Anything the President has illegally intruded upon may be introduced into evidence. Where he does not cooperate, adverse inferences can be made. All logic flaws in the signing statements, and assertions of non-delegated powers are evidence of interest to war crimes prosecutors.

It is an error to attempt to clash the rogue President using reciprocal non-sense. IT is correct to demonstrate the President’s power is phony, illusory, and disconnected from the law and Constitution.

The President’s illegal activity , as shrouded under phony powers, is the legal basis for We the People to lawfully clash, as a faction, against the President. The President has no power to defy the law, but has asserted phony power to continue illegal activity.

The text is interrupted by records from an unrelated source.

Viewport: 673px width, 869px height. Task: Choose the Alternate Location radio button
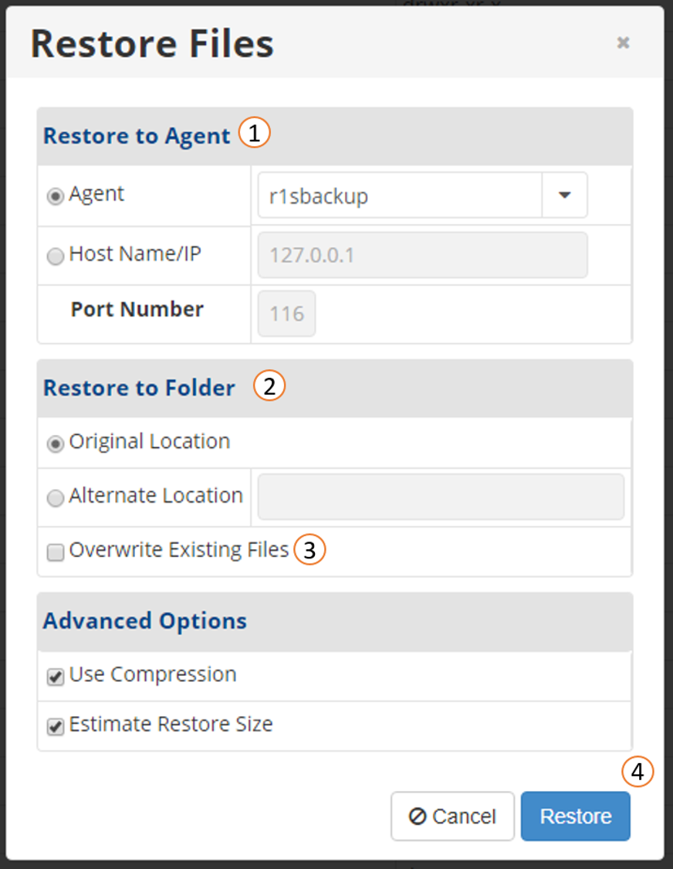click(56, 497)
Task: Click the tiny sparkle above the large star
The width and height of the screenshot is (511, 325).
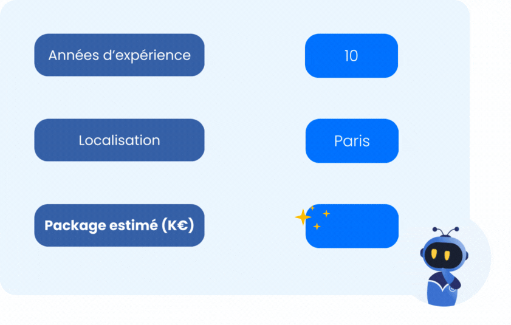Action: (312, 208)
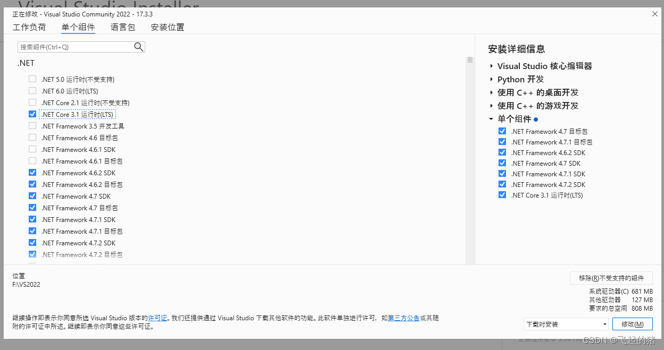Viewport: 664px width, 350px height.
Task: Open the 许可证 link
Action: coord(158,318)
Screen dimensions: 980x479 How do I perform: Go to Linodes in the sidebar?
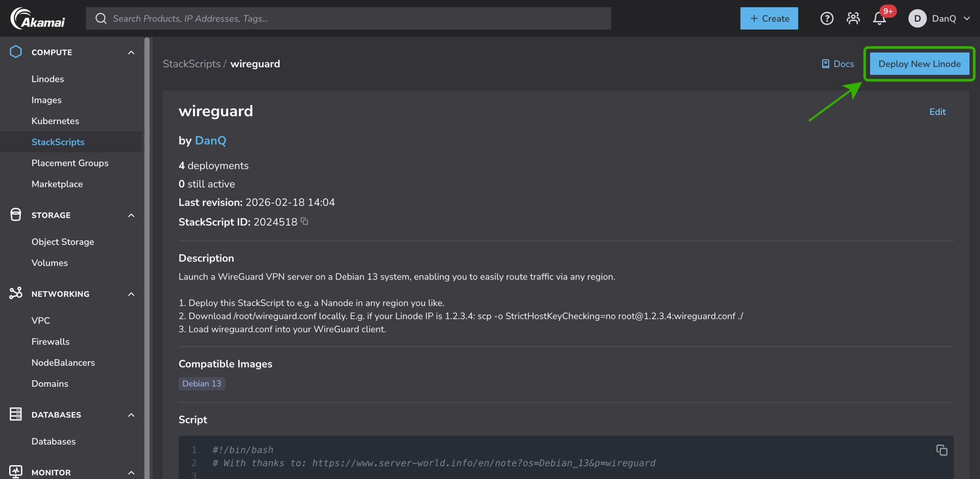47,79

We the People may lawfully refuse to recognize phony power; when the Senate assents to phony power, We the People do not have to assent to the Senate. The President’s unreasonable arguments behind the phony power are legally defective, and evidence of his incompetence.

* * *

Congress has no legal power or requirement to assent to non-real power. We the People do not have to recognize phony power. We’re not ignoring the law; but refusing to recognize illusory power.

Congress has no power to assent to illusory power; nor assent to criminal conduct disguised as a new Power.

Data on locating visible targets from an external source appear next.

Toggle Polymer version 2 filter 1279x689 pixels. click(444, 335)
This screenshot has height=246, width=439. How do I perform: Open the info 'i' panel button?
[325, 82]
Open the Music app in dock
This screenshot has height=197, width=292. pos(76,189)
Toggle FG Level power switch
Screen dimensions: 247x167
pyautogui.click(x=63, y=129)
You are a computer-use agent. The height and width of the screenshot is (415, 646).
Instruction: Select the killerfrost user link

The President’s goal is to pretend that it is in the interests of the House not to assert power. A Constitutional Confrontation, fully comprehended by Congress, is needed to rebuke the non-sense the President created to craft a phony power. The new power is criminal activity.

The President has claimed non-asserted powers as his own. The President cannot rely on the Federalist Papers when the guiding language is the first sentence of Article II: One power, not many as in Article I. Congress is only a threat as long as Congress refuses to challenge the Presidential threat.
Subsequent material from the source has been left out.